From: Terrill Lankford ( lankford2000@earthlink.net)
Date: 09 Feb 2007


-----Original Message-----
>From: jimdohertyjr < jimdohertyjr@yahoo.com>
>Sent: Feb 9, 2007 7:27 PM
>To: rara-avis-l@yahoogroups.com
>Subject: RARA-AVIS: Re: The Long Goodbye
>

>What I did say is that a filmmaker making a movie based on source
>material from another medium owes some fidelity to that source
>material.

That's just not true. In the real world of books and film, the only thing a filmmaker owes a novelist is a contract and a check. If the movie made breaks with the spirit of the contract, the author (or his estate) is free to sue the filmmakers afterwards - as is happening right now with Clive Cussler. But few, if any, producers would have given any novelist the kind of control Cussler had over SAHARA. I'm sure there was nothing in the Long Goodbye contracts that promised absolute (or any, for that matter) fidelity to the source material. The cost of the rights for a book are miniscule compared to the cost of making and marketing a motion picture.

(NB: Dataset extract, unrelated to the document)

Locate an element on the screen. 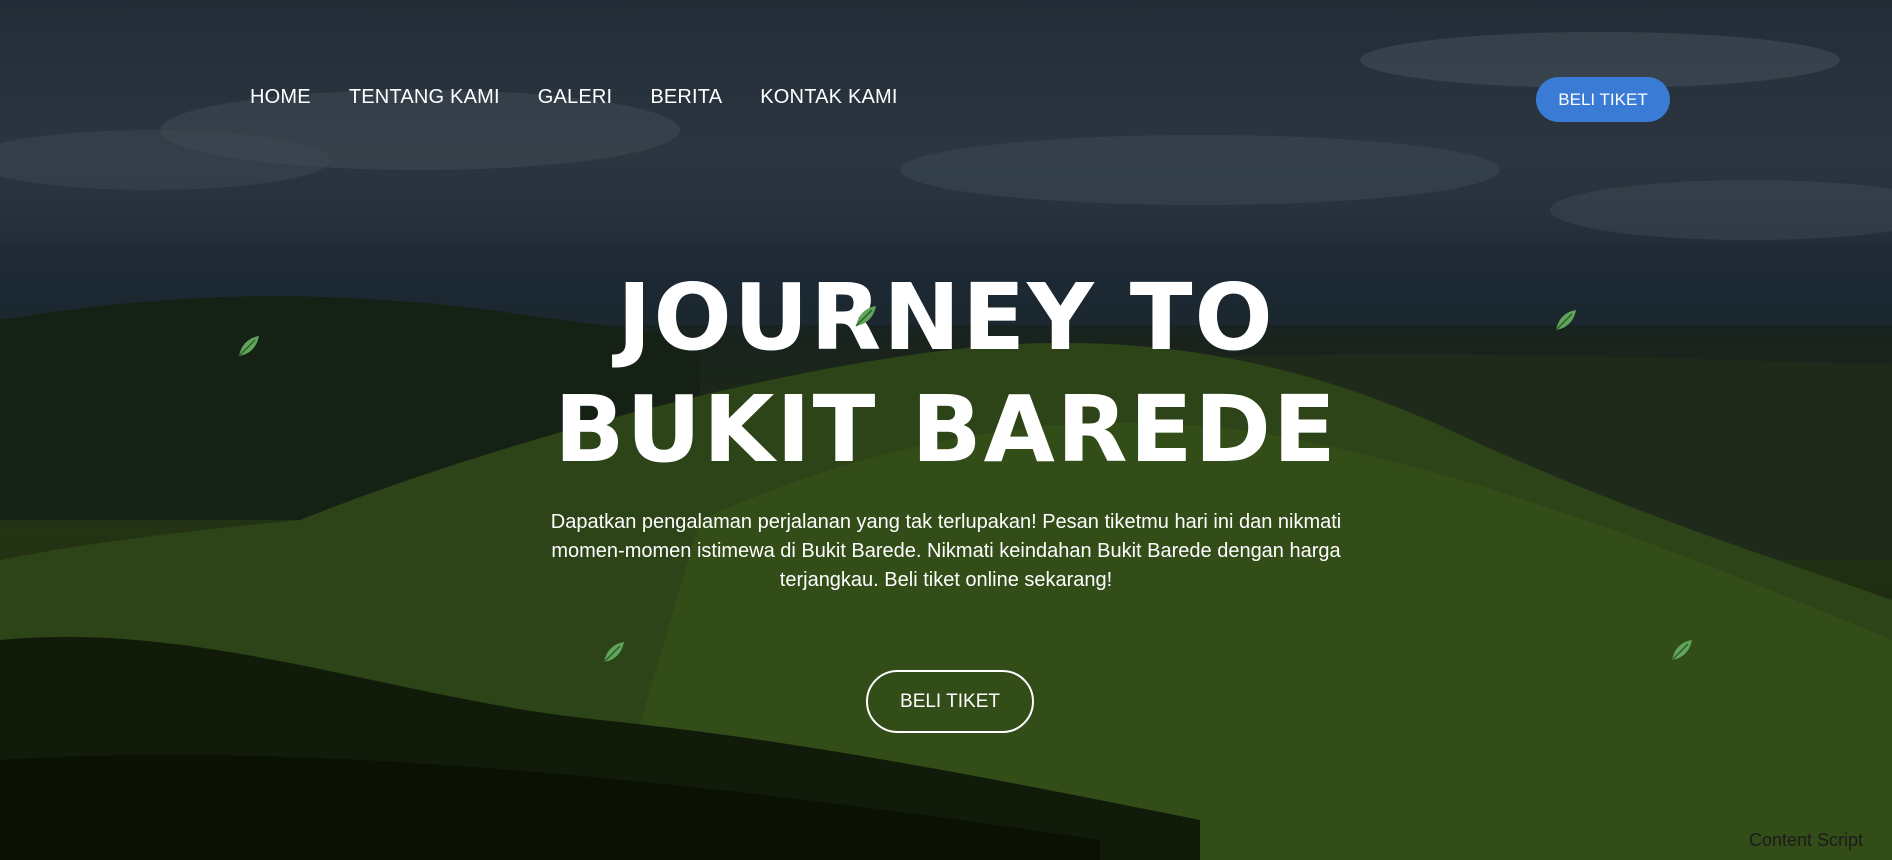  nav-buy-ticket-button: BELI TIKET is located at coordinates (1603, 100).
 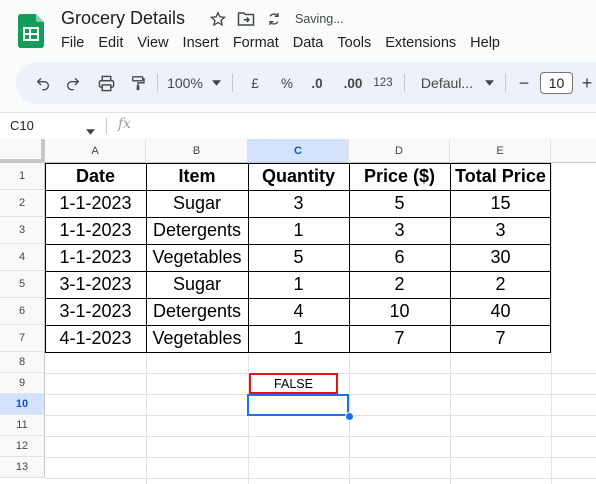 What do you see at coordinates (400, 312) in the screenshot?
I see `table-cell: 10` at bounding box center [400, 312].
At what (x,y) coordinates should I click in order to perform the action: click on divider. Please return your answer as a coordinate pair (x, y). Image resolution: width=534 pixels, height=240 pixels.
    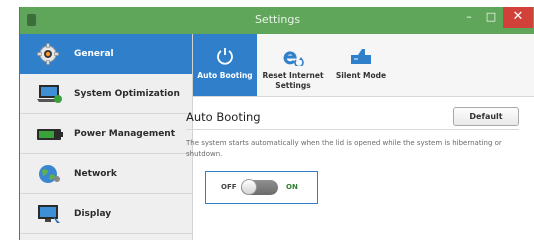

It is a "seller beware" situation. Anybody out there who wants to protect their books from the shame of "misadaption" should just turn down that filthy money when the producers come calling. And they should leave instructions with their executors that they never want Hollywood ruining their good name after they are dead as well.

 If he has contempt for the material, why make the movie?
>Why not make a movie from an original screenplay that he believes
>in? Or make a movie from a novel/play/whatever that he believes in?
>Why make a movie based on a novel he has contempt for, by a novelist
>he has contempt for, featuring a character he has contempt for?

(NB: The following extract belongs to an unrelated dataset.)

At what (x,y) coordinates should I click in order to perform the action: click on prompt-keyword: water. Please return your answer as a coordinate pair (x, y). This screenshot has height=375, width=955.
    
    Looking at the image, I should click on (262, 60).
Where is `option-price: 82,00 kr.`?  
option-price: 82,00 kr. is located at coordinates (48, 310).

Maybe he has something to say about all of that as well. Who said all art must be generated out of respect?

(And for the record, I believe you are putting a lot of words in Altman's mouth.)

>
>The film may be good or bad depending on the skill of the director,
>cast, and crew, but that's not the point.
>

I beg to differ. That IS the point exactly.

>The point is what the filmmaker owes to the originator of the
>material, and for members of a list devoted to the work of people
>like Chandler to defend as meretricious a piece of crap as Altman's
>film on the basis that "It's good in its own right, and, anyway we
>can't really expect a director like Altman to do a faithful version
>of Chandler and have to judge it on its own merits," quite frankly
>mystifies me.
>

As does your opinion to anyone sitting on the other side of the aisle, Jim.

I've said it before and I'll say it again. I like both the book and the movie, but for completely different reasons. I'm not sure why they can't co-exist in our universe, but hell, I'm just vacationing here anyway.